── DATASET RECORDS

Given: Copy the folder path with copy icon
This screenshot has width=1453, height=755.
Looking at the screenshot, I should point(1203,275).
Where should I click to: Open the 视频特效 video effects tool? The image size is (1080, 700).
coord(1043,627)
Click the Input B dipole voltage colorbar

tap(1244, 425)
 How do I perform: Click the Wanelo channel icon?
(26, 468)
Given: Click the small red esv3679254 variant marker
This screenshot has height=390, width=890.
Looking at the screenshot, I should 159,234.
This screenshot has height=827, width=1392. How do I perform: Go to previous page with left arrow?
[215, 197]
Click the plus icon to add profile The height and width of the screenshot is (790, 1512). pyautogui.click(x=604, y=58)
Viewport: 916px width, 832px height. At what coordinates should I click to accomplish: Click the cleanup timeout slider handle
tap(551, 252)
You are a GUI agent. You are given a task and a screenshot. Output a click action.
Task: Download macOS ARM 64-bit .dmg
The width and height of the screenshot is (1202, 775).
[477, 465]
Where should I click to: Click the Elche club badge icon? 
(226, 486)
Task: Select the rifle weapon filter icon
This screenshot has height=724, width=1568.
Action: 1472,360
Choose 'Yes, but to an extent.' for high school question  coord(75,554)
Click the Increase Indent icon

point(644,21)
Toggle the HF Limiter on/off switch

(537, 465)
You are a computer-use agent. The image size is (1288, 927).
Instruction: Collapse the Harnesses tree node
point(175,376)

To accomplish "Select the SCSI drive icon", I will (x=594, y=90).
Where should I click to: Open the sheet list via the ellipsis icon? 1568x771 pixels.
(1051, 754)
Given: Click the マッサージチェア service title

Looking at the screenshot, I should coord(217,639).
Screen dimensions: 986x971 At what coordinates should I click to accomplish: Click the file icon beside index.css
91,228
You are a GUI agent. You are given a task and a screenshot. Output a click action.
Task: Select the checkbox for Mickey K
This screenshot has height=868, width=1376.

────

Count the lines in the rows above that contain the word "should". Give only the number.

RESPONSE TO THE EXERCISE:
8